## Activity
Translate this sentence from the piece on ObamaCare changes into Spanish: "Still, there are a few important changes that the Obama administration made Tuesday."

-------- Selected text

3 Ways ObamaCare Changed Tuesday

“……….there are a few important changes that the Obama administration made Tuesday. Culled from the 333 pages of federal regulation, here are the three most important changes that happened….”

If you were searching for some heavy reading to occupy long Thanksgiving travels this week (or, alternatively, assist with sleeping through said travel), look no further than the Department of Health and Human Services.

It came out Tuesday afternoon with some of the most crucial Affordable Care Act regulations, ones that explain how the government will ensure that premiums remain affordable and that health insurers cover the most important medical treatments.

To call the regulations long would be an understatement: Taken together, the three new regulations weigh in at 333 pages. Largely, they preserve the big provisions that the Affordable Care Act includes: Preventing insurers from denying coverage to those with pre-existing conditions and limiting how much consumers can be expected to pay out of pocket.

Still, there are a few important changes that the Obama administration made Tuesday. Culled from the 333 pages of federal regulation, here are the three most important changes that happened.

----------------
-------- Supplied material

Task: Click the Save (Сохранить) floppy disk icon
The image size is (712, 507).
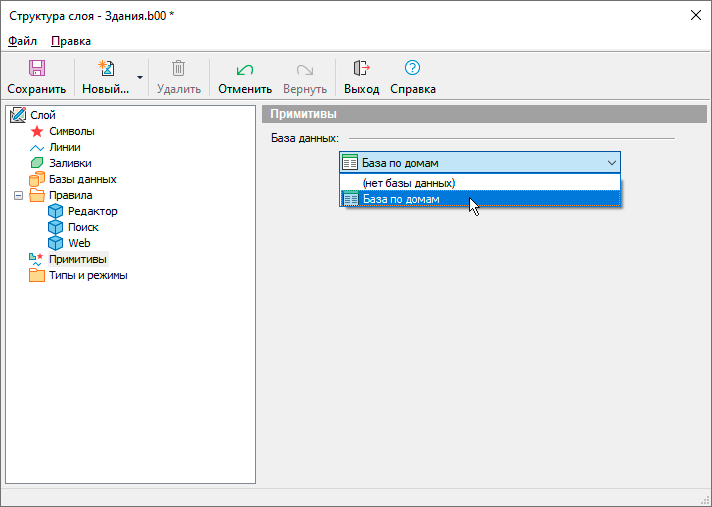Action: click(x=36, y=68)
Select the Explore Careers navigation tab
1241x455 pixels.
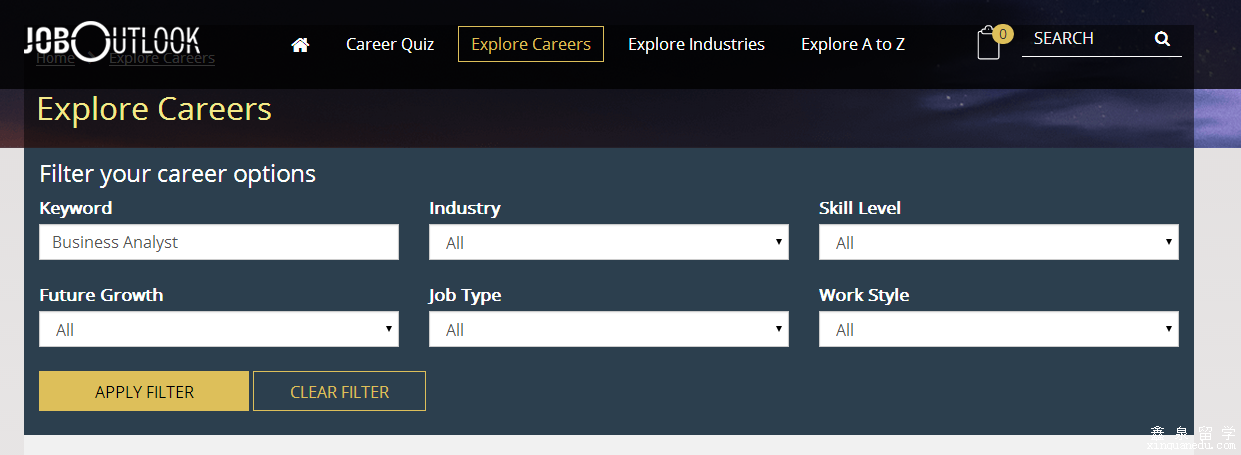click(x=531, y=44)
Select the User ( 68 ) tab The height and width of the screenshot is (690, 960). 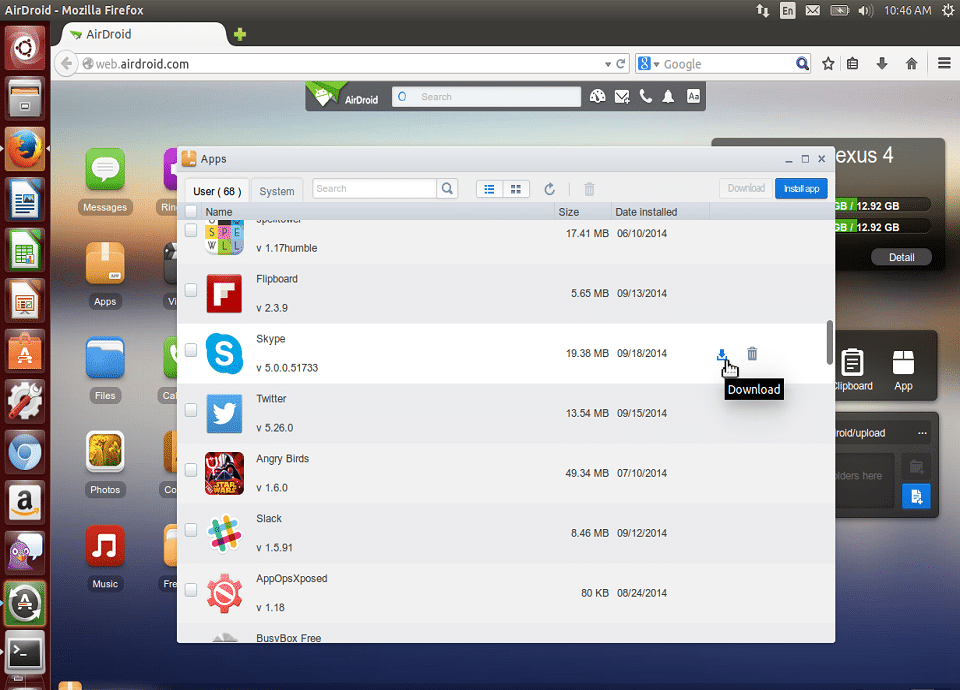216,191
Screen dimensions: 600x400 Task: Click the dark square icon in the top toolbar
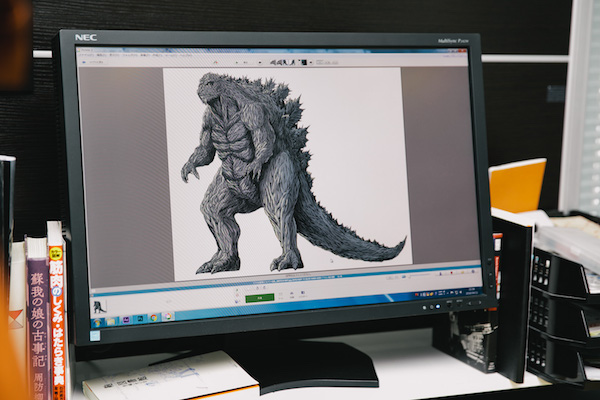pos(301,62)
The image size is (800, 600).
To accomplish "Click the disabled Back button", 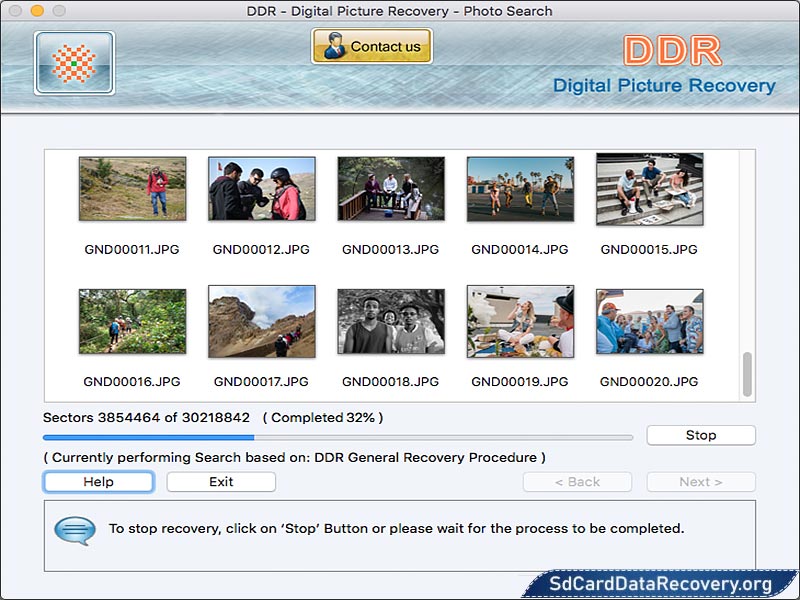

----------------

## Response area
Aun así, hay algunos cambios importantes que la administración de Obama hizo el martes.